Of course, some people simply want to get away and finding a deal is secondary to finding a cruise that is reasonably priced. There are some good strategies for finding these sort of sailings that can apply to a variety of scenarios.

Look for a cruise sailing from fly to ports

Cruises that depart from ports like Galveston or San Juan, Puerto Rico, often start out priced lower than other sailings because people have to travel a great distance to reach them.  

Considering a cruise from one of these ports might be a good starting point for finding that price.

Guarantee rooms

To help fill in empty staterooms, Royal Caribbean will offer a guarantee room rate.  This means you pick a category of stateroom that you are promised you will receive nothing less than that.  In fact, you might even be upgraded to something higher.  On top of it, you will pay less than someone who picks their stateroom.

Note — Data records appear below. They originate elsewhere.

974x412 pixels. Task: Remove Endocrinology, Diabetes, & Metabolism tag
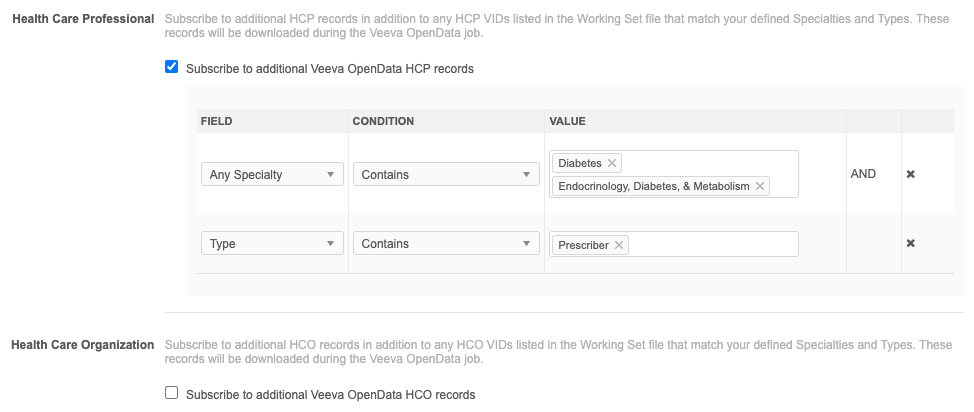760,186
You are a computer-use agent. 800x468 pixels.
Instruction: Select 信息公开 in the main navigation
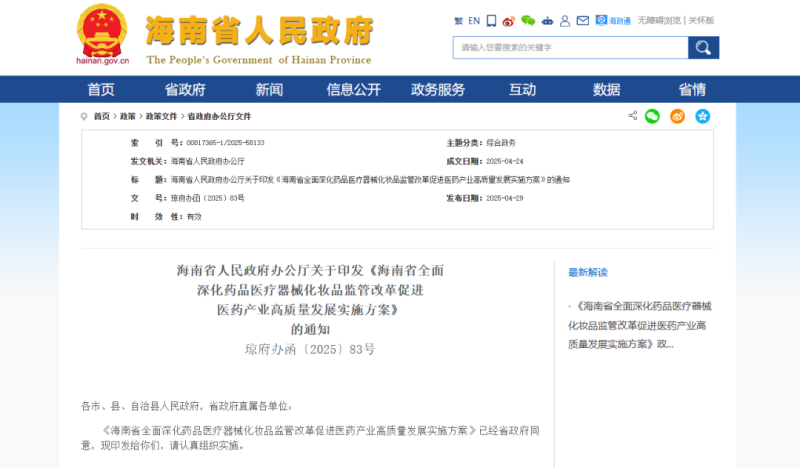pos(353,89)
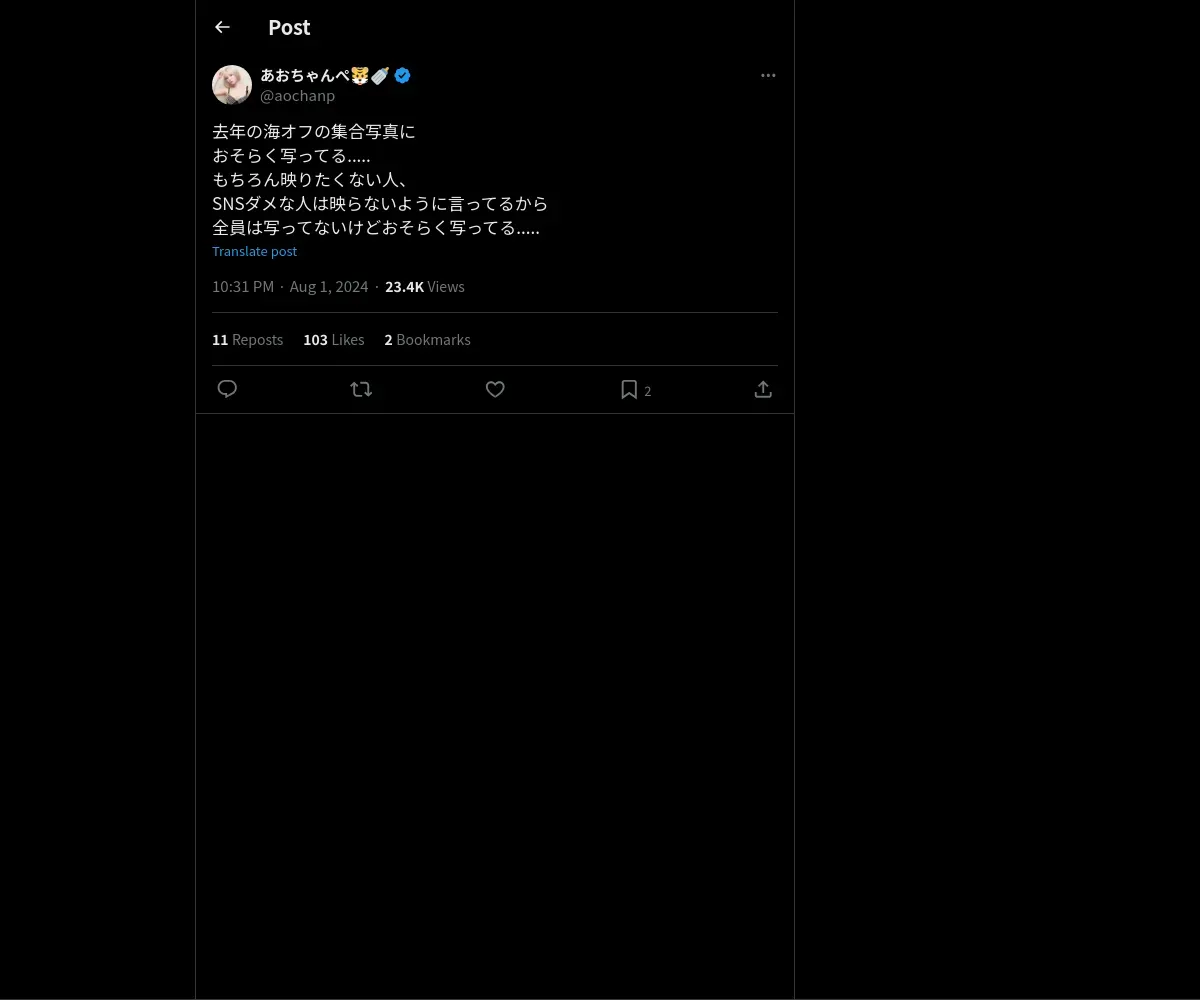View the 103 Likes list

pos(334,340)
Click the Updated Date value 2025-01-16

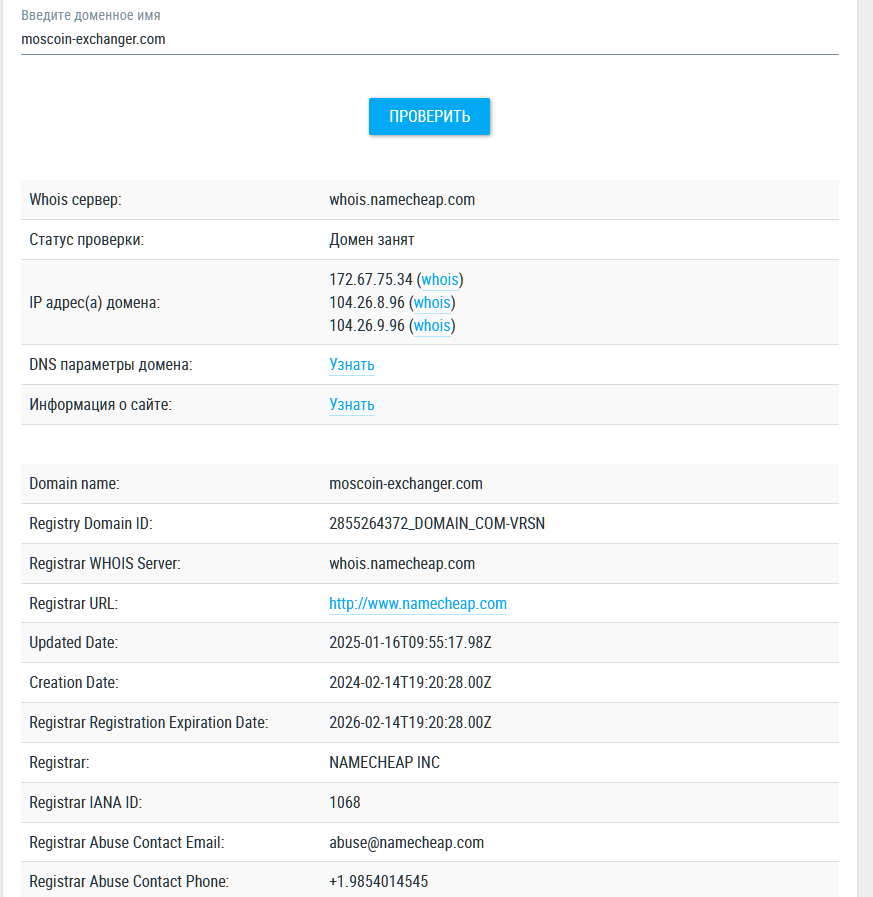410,643
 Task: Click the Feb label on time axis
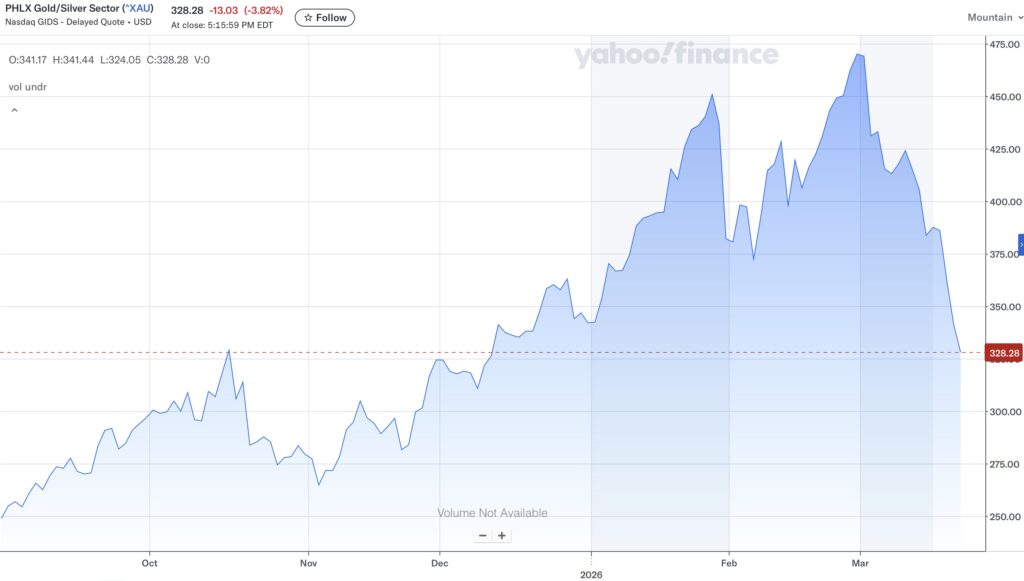coord(727,564)
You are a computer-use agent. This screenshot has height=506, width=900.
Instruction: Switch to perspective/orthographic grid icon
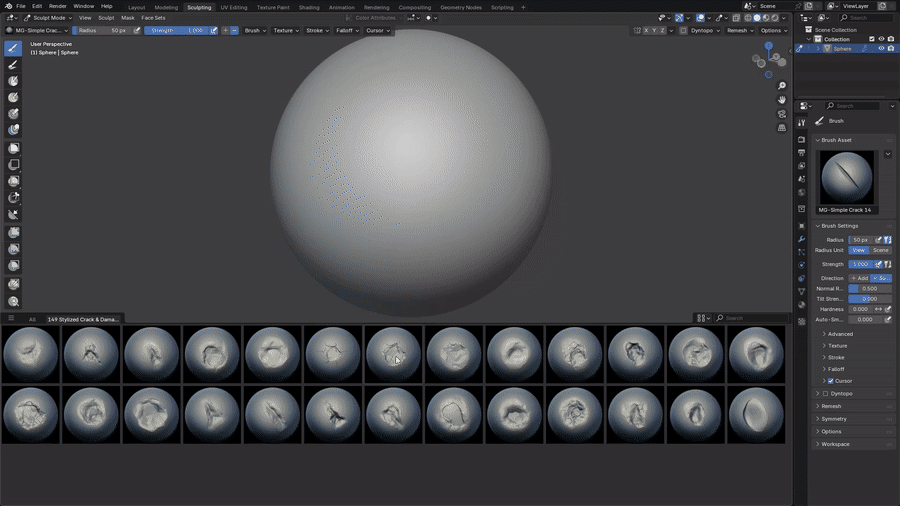782,128
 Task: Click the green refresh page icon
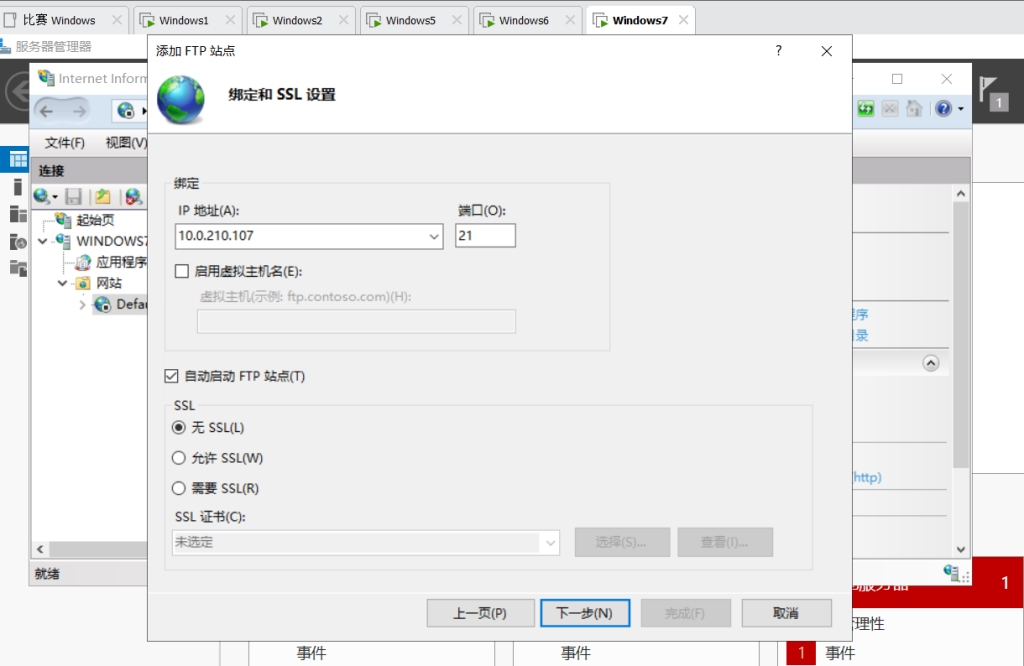pos(866,108)
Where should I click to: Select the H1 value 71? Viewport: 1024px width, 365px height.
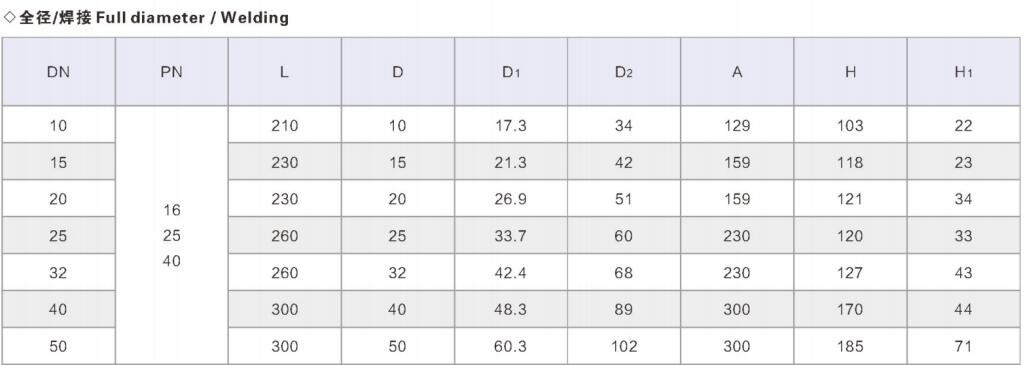point(964,345)
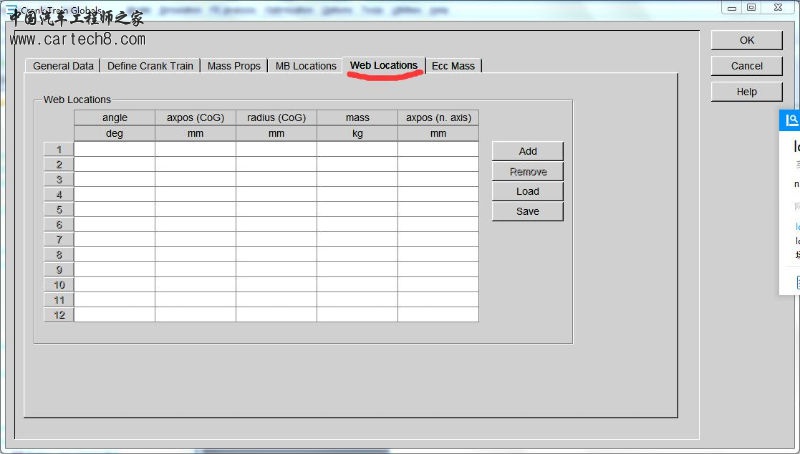Cancel the dialog
Viewport: 800px width, 454px height.
746,66
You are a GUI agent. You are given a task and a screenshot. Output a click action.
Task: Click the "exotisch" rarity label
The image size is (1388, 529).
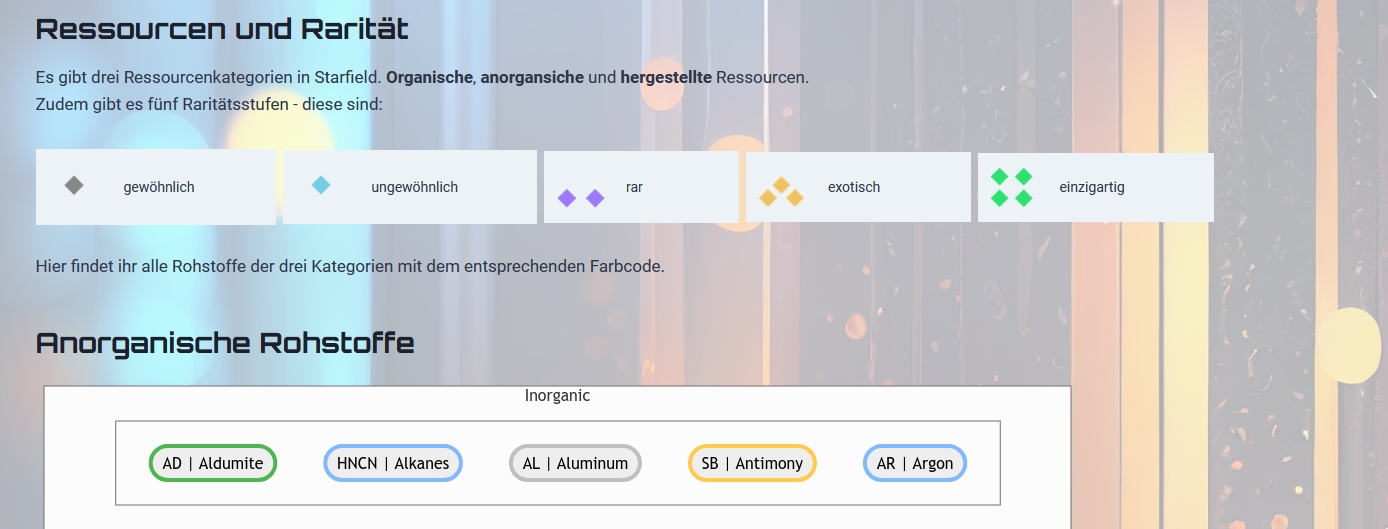point(854,187)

The "catch" to a guarantee room is that Royal Caribbean will assign your room number at some point between when you book the stateroom and your sail date.  You are essentially trading the ability to pick your stateroom location for a lower cruise fare.

Consider the calendar

The cruise industry is very much based around the concept of demand, with certain times of the year seeing higher or lower demand for a cruise.  Someone looking to take a last minute cruise in the middle of January will find a much easier time than someone in the middle of summer.

If you can, try to find a last minute cruise in a time of year when kids are in school and/or there are no major holidays occurring. Employing this strategy may find many more options to consider.

Airfare

Airfare fluctuates based upon market conditions. Since a seat on a flight is a perishable commodity, sometimes last minute airfare will be cheaper than airfare booked months in advance. However, this is not normally the case. Airlines are pretty good at anticipating demand, and price fares and schedule routes accordingly.  It makes sense to hold off on booking any last minute cruise until you can confirm a last minute flight makes financial sense.

To avoid getting burned on last minute airfare price, we recommend checking out ITA Software, which searches every airline (except Southwest) based on parameters you input. If the prices you get at first are not appealing, consider expanding your search to include airports nearby your home or where you're flying to.  As an example, if your cruise is going to depart from Port Everglades, it is easy to fly to Miami, Fort Lauderdale, West Palm Beach or even Orlando.

If prices are still too insane, consider driving if that is feasible.

Shore Excursions

If you have gotten this far into your last minute cruise planning, you have gotten over the most difficult hurdles.  Where your cruise will go is always an important consideration, but the good news is booking a shore excursion is relatively simple if you are booking close to your sail date.

Arguably the most difficult aspect to booking a shore excursion on a last minute cruise is you have less time to figure it all out.  For Caribbean cruises that go to ports that mainly involve some sort of beach activity, the decision can be much simpler than someone taking a last minute European cruise, where there is a wealth of choices.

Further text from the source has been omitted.